Every entry below should be transcribed exactly; pictures stay out of the copy.

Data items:
((

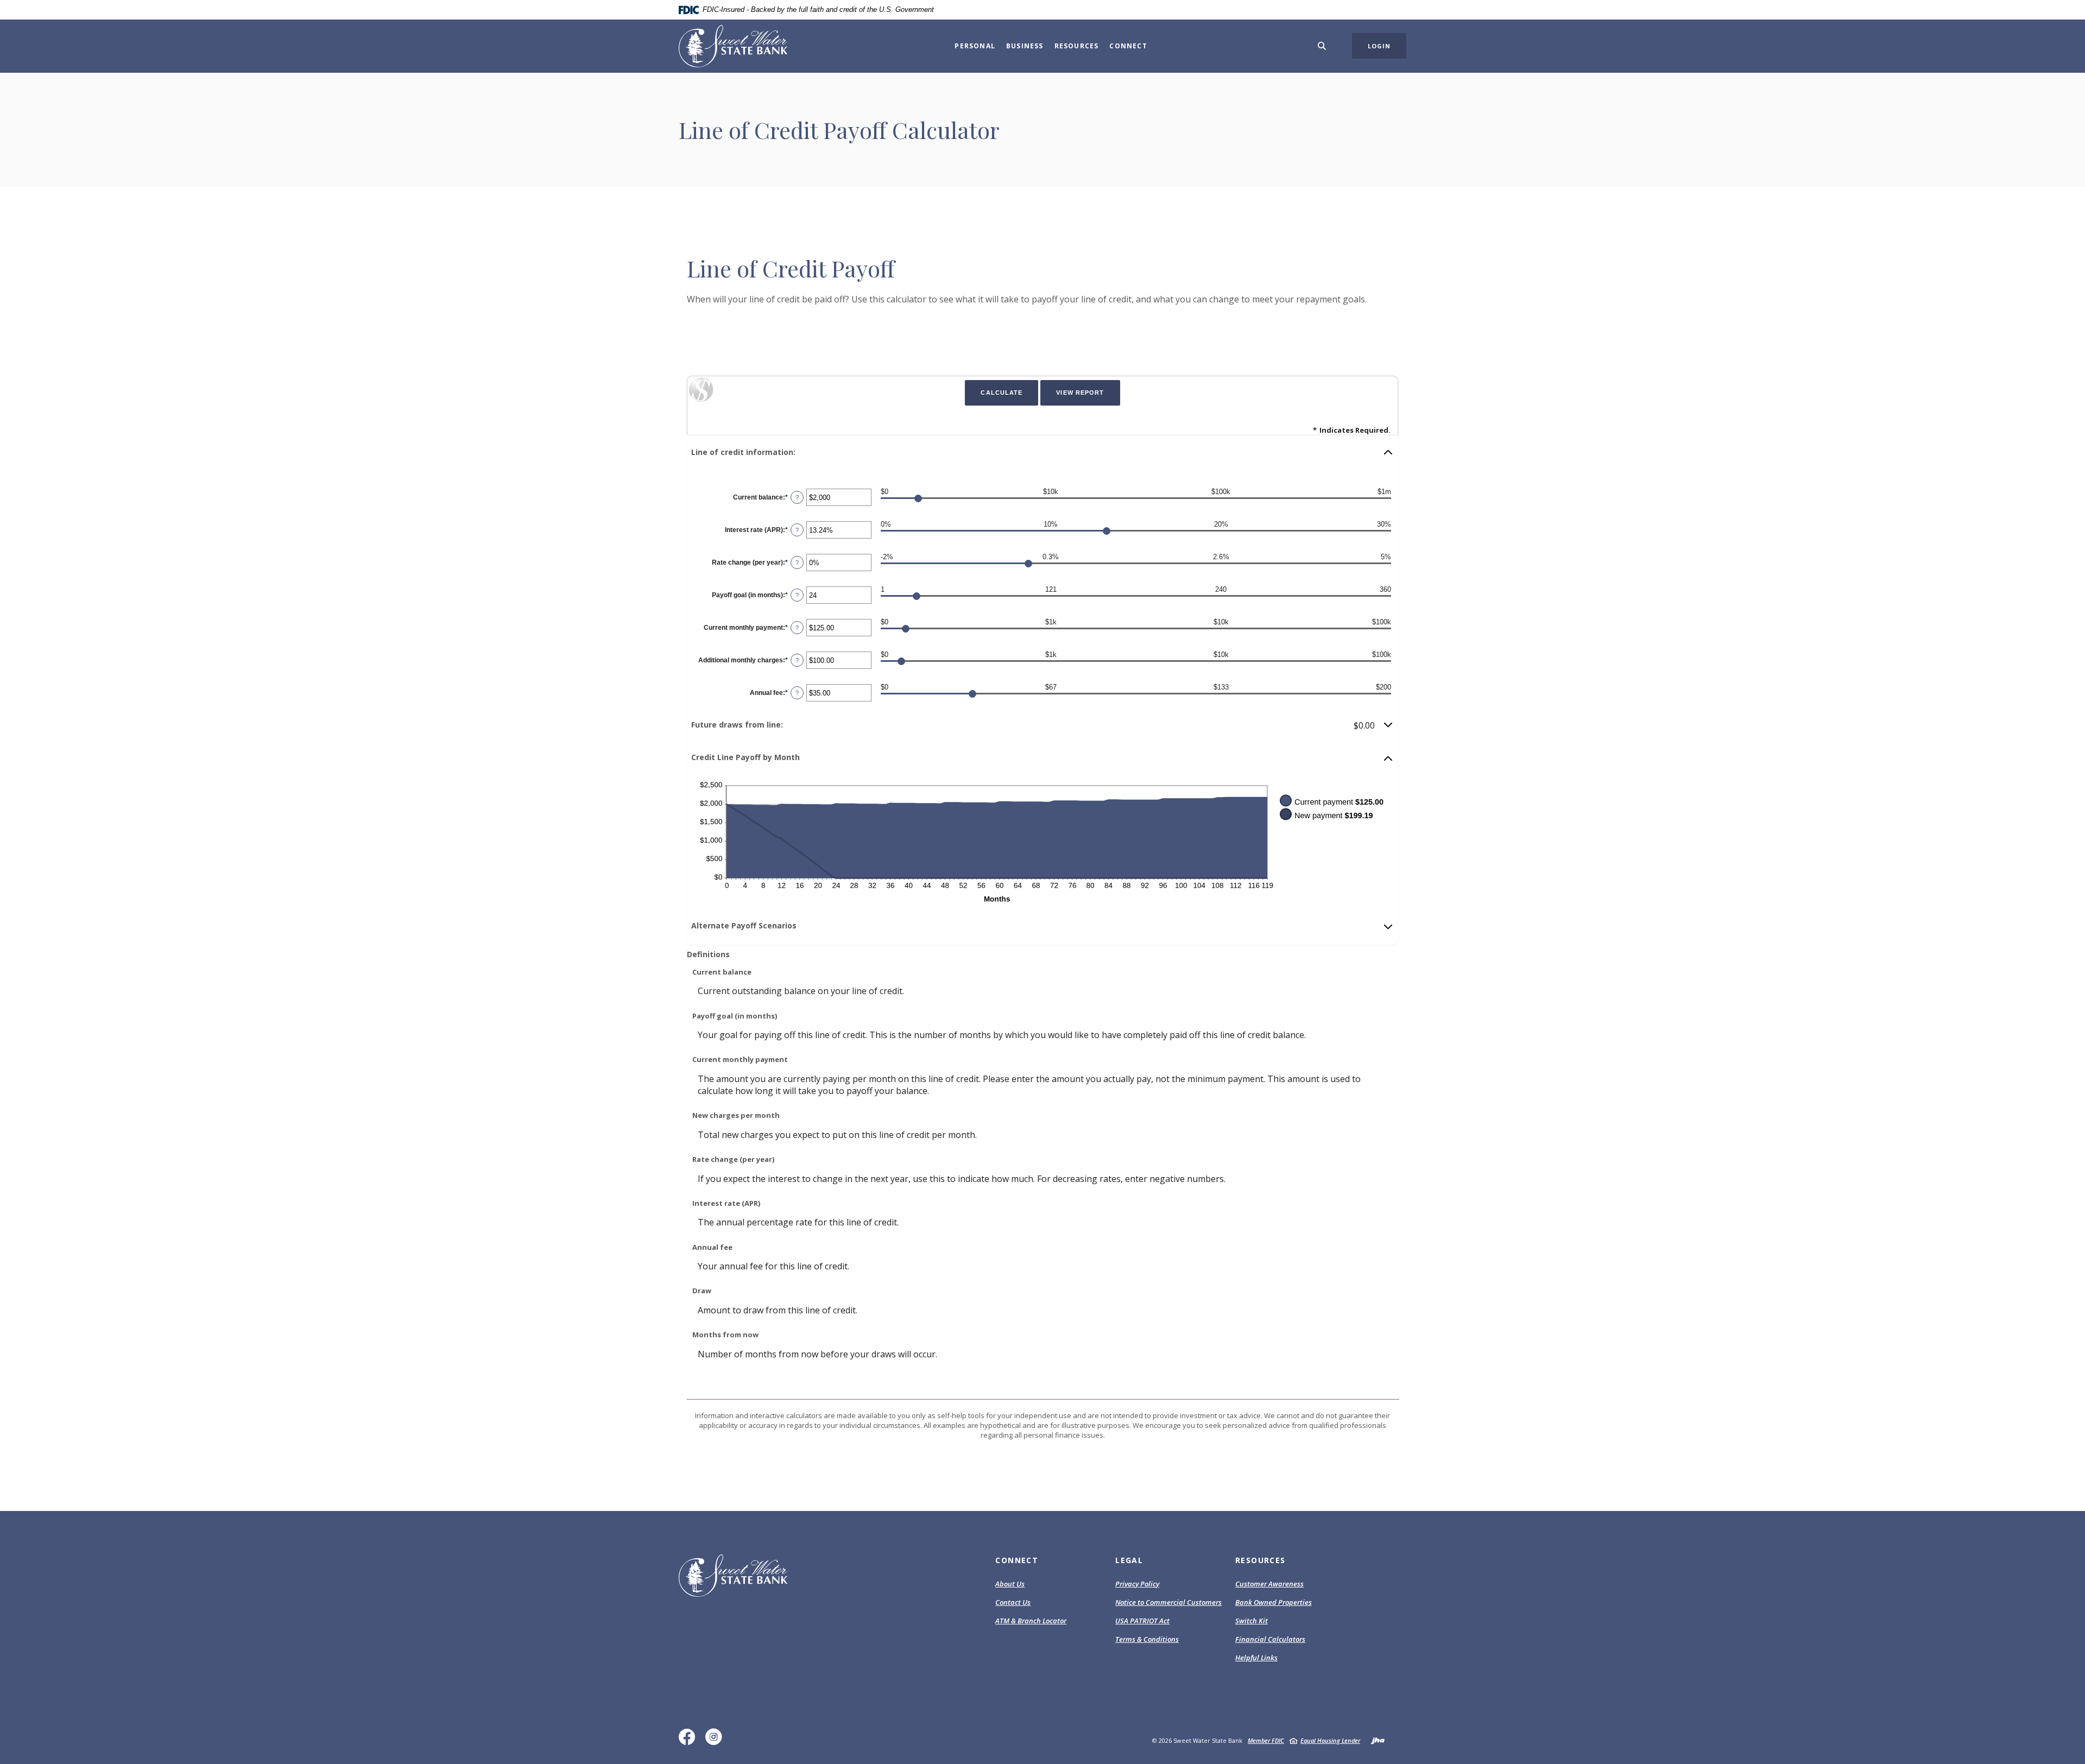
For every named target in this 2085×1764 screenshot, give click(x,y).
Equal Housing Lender (1330, 1740)
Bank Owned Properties (1273, 1602)
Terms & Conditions (1147, 1639)
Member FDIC (1266, 1740)
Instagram (716, 1741)
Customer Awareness (1269, 1584)
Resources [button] (1076, 45)
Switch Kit (1251, 1621)
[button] (1042, 452)
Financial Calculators (1270, 1639)
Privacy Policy (1137, 1584)
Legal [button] (1129, 1560)
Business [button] (1025, 45)
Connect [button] (1128, 45)
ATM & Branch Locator (1030, 1621)
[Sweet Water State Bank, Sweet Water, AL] (733, 46)
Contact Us (1013, 1602)
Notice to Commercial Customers (1168, 1602)
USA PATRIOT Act (1142, 1621)
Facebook (689, 1741)
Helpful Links (1256, 1657)
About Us (1010, 1584)
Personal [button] (975, 45)
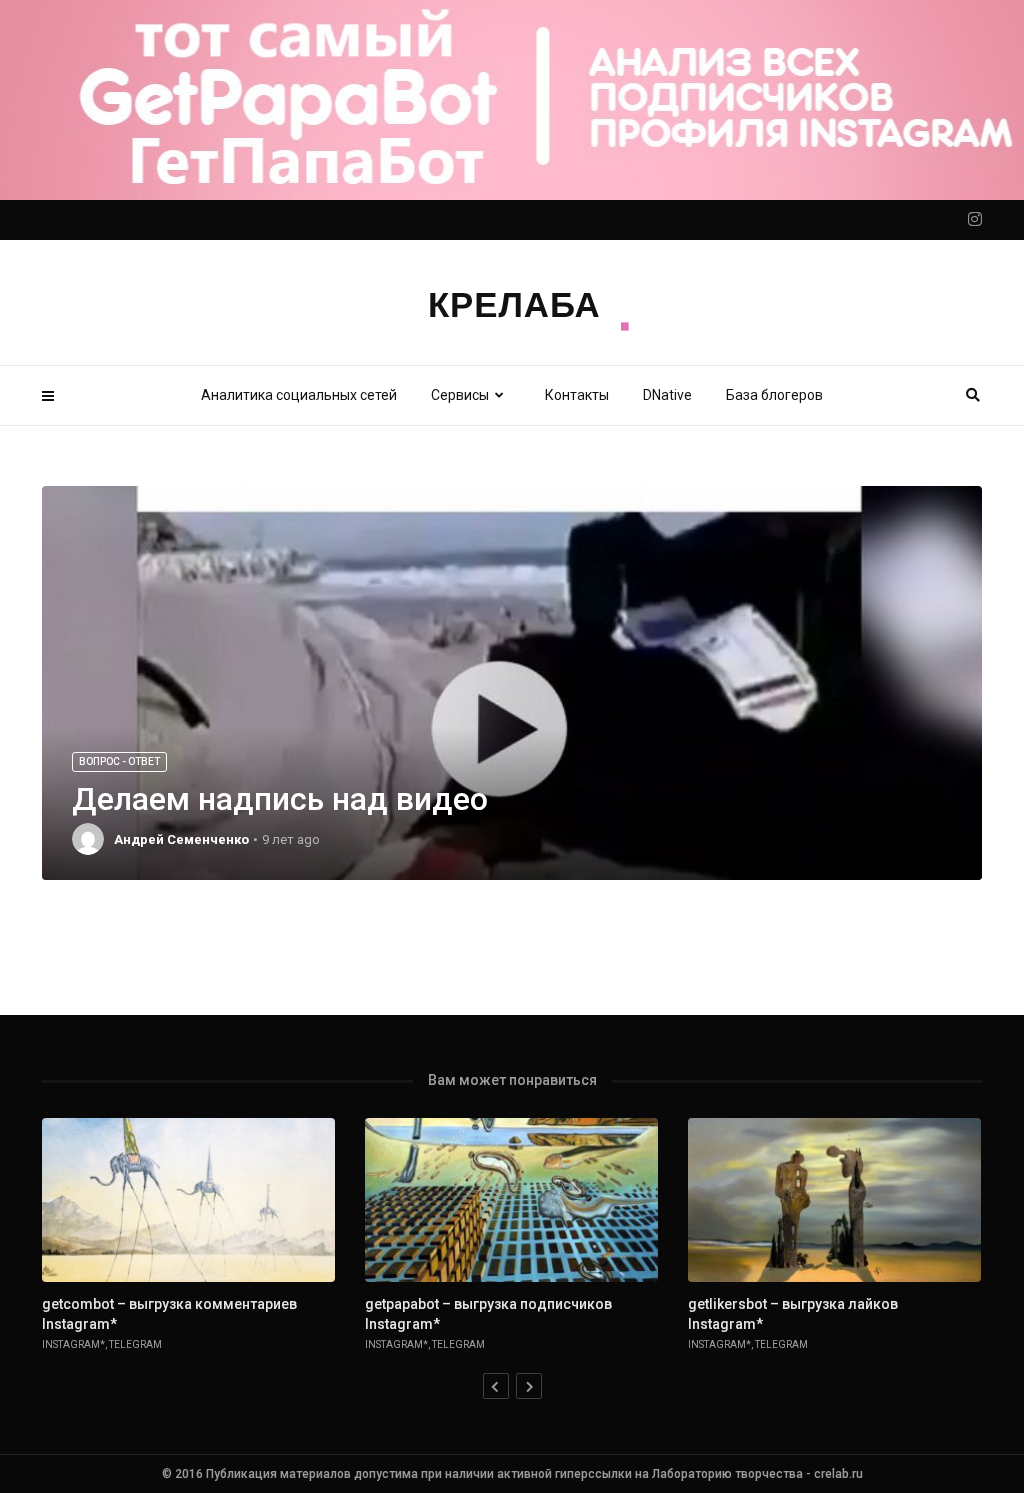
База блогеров (774, 395)
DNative (667, 395)
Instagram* (73, 1344)
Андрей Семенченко (181, 839)
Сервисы (460, 395)
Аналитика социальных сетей (299, 395)
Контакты (577, 395)
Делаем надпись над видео (280, 799)
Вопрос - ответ (119, 761)
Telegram (135, 1344)
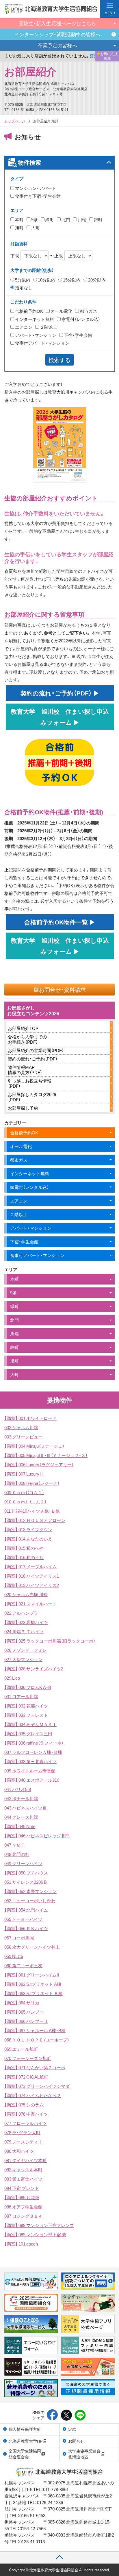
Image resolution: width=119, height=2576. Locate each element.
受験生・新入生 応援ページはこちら (57, 23)
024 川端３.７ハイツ (24, 1631)
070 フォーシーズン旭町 (27, 2058)
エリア (16, 210)
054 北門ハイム (26, 1910)
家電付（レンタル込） (80, 319)
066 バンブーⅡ (26, 2021)
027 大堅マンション (23, 1659)
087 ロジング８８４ (23, 2216)
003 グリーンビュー (23, 1437)
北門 (65, 219)
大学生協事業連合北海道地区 (84, 2453)
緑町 (49, 219)
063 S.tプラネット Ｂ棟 (33, 1993)
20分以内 (96, 280)
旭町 (19, 227)
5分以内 (22, 280)
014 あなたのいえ (28, 1539)
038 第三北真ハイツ (30, 1761)
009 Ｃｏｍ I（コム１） (24, 1492)
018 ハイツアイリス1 (31, 1576)
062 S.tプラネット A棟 (32, 1984)
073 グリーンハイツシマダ (37, 2086)
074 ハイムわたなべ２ (32, 2095)
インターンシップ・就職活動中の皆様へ (57, 34)
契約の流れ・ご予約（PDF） (32, 1059)
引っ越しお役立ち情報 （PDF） (29, 1083)
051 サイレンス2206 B (25, 1882)
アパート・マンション (35, 335)
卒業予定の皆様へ (57, 45)
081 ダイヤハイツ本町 (25, 2160)
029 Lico (12, 1678)
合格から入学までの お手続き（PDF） (27, 1039)
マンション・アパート (35, 188)
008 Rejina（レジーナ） (32, 1483)
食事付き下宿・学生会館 (37, 196)
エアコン (23, 327)
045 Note (19, 1826)
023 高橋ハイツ (26, 1622)
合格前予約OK (28, 311)
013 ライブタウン (28, 1529)
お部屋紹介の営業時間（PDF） (36, 1050)
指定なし (23, 287)
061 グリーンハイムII (31, 1975)
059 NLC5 (13, 1956)
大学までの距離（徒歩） (32, 270)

))

SOLUTION FOR THIS TASK.
For every named target in this 2085×1764 screenshot, give click(x,y).
Equal Housing Lender (1330, 1740)
Bank Owned Properties (1273, 1602)
Terms & Conditions (1147, 1639)
Member FDIC (1266, 1740)
Instagram (716, 1741)
Customer Awareness (1269, 1584)
Resources [button] (1076, 45)
Switch Kit (1251, 1621)
[button] (1042, 452)
Financial Calculators (1270, 1639)
Privacy Policy (1137, 1584)
Legal [button] (1129, 1560)
Business [button] (1025, 45)
Connect [button] (1128, 45)
ATM & Branch Locator (1030, 1621)
[Sweet Water State Bank, Sweet Water, AL] (733, 46)
Contact Us (1013, 1602)
Notice to Commercial Customers (1168, 1602)
USA PATRIOT Act (1142, 1621)
Facebook (689, 1741)
Helpful Links (1256, 1657)
About Us (1010, 1584)
Personal [button] (975, 45)
База блогеров (774, 395)
DNative (667, 395)
Instagram* (73, 1344)
Андрей Семенченко (181, 839)
Сервисы (460, 395)
Аналитика социальных сетей (299, 395)
Контакты (577, 395)
Делаем надпись над видео (280, 799)
Вопрос - ответ (119, 761)
Telegram (135, 1344)
Image resolution: width=119, height=2576. Locate each element.
受験生・新入生 応援ページはこちら (57, 23)
024 川端３.７ハイツ (24, 1631)
070 フォーシーズン旭町 (27, 2058)
エリア (16, 210)
054 北門ハイム (26, 1910)
家電付（レンタル込） (80, 319)
066 バンブーⅡ (26, 2021)
027 大堅マンション (23, 1659)
087 ロジング８８４ (23, 2216)
003 グリーンビュー (23, 1437)
北門 (65, 219)
大学生協事業連合北海道地区 (84, 2453)
緑町 (49, 219)
063 S.tプラネット Ｂ棟 (33, 1993)
20分以内 (96, 280)
旭町 (19, 227)
5分以内 (22, 280)
014 あなたのいえ (28, 1539)
038 第三北真ハイツ (30, 1761)
009 Ｃｏｍ I（コム１） (24, 1492)
018 ハイツアイリス1 (31, 1576)
062 S.tプラネット A棟 (32, 1984)
073 グリーンハイツシマダ (37, 2086)
074 ハイムわたなべ２ (32, 2095)
インターンシップ・就職活動中の皆様へ (57, 34)
契約の流れ・ご予約（PDF） (32, 1059)
引っ越しお役立ち情報 （PDF） (29, 1083)
051 サイレンス2206 B (25, 1882)
アパート・マンション (35, 335)
卒業予定の皆様へ (57, 45)
081 ダイヤハイツ本町 (25, 2160)
029 Lico (12, 1678)
合格から入学までの お手続き（PDF） (27, 1039)
マンション・アパート (35, 188)
008 Rejina（レジーナ） (32, 1483)
食事付き下宿・学生会館 (37, 196)
エアコン (23, 327)
045 Note (19, 1826)
023 高橋ハイツ (26, 1622)
合格前予約OK (28, 311)
013 ライブタウン (28, 1529)
お部屋紹介の営業時間（PDF） (36, 1050)
指定なし (23, 287)
061 グリーンハイムII (31, 1975)
059 NLC5 (13, 1956)
大学までの距離（徒歩） (32, 270)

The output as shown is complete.